## Exercise prompt
Please arrange the lines from the line with "You are a GUI" up to and including the line with "tap(77, 129)" as a numbered list, skipping blank lines and leaving the pictures out.

## Data shown
******************************

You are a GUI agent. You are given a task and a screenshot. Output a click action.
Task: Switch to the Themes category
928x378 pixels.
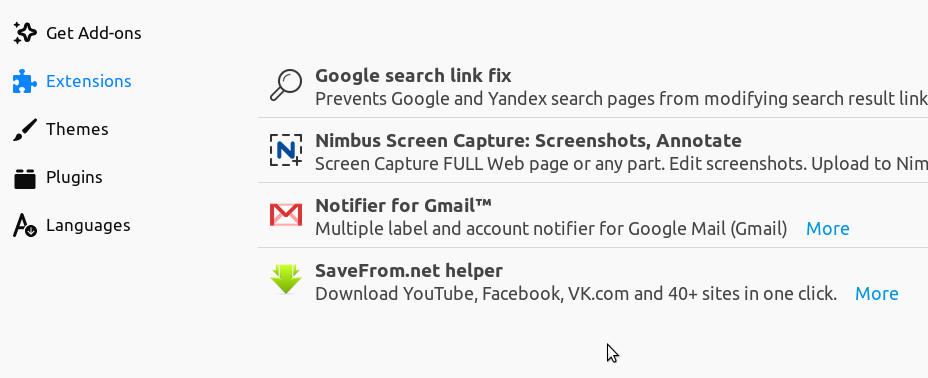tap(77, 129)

******************************

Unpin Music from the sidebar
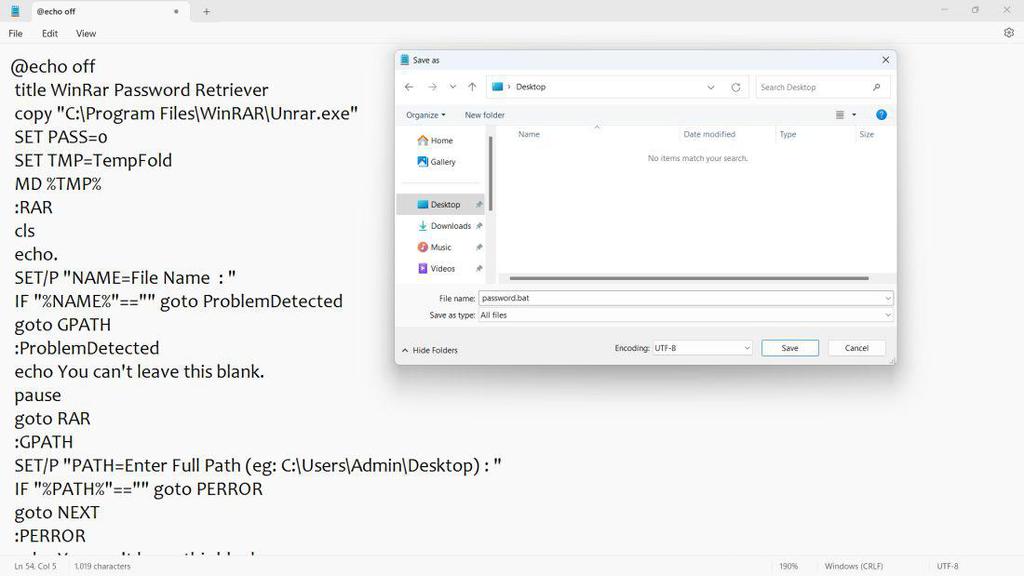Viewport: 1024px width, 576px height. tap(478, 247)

******************************

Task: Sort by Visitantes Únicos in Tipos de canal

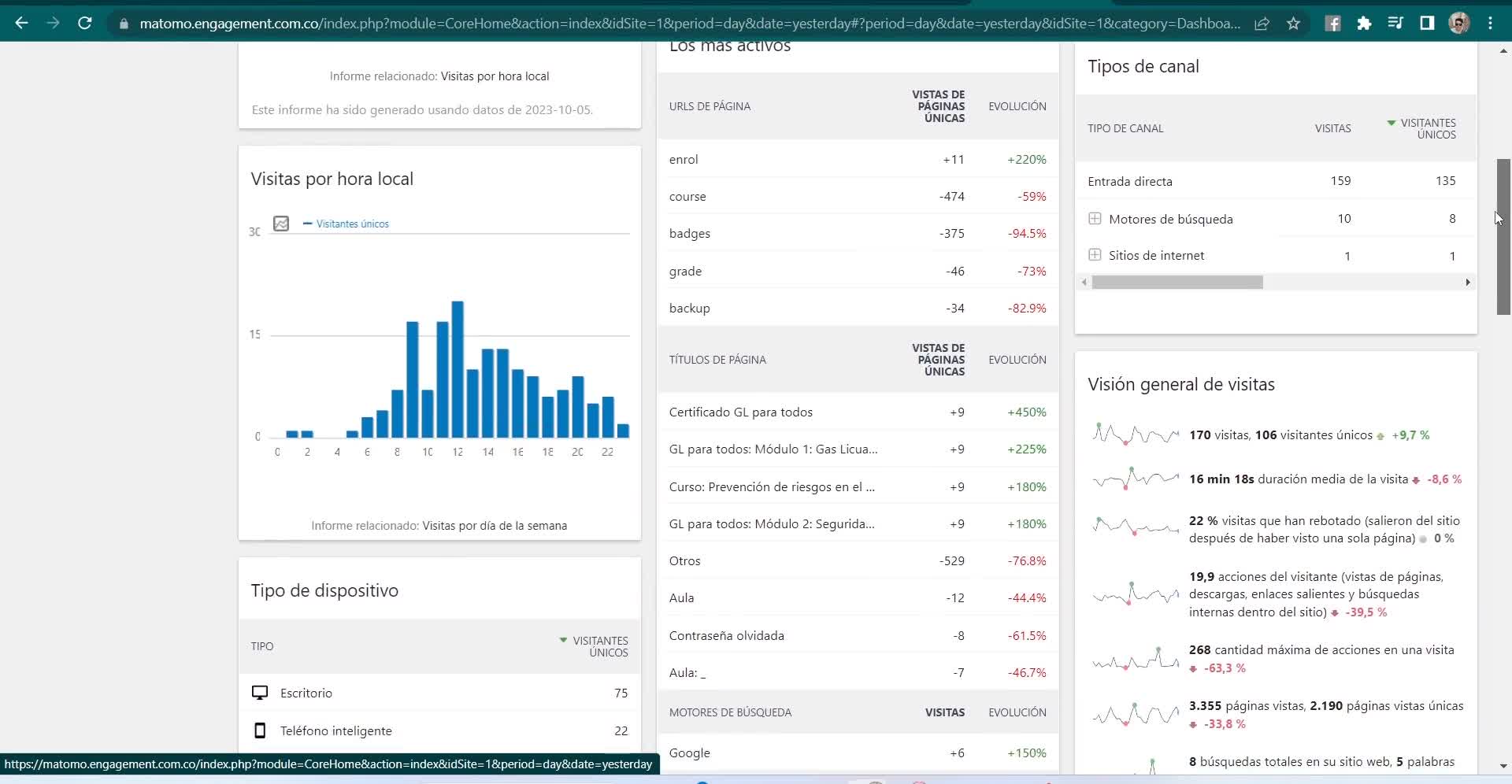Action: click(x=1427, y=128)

******************************

## Output for this task
1. You are a GUI agent. You are given a task and a screenshot. Output a click action.
2. Task: Switch to the Themes category
3. 928x378 pixels.
4. tap(77, 129)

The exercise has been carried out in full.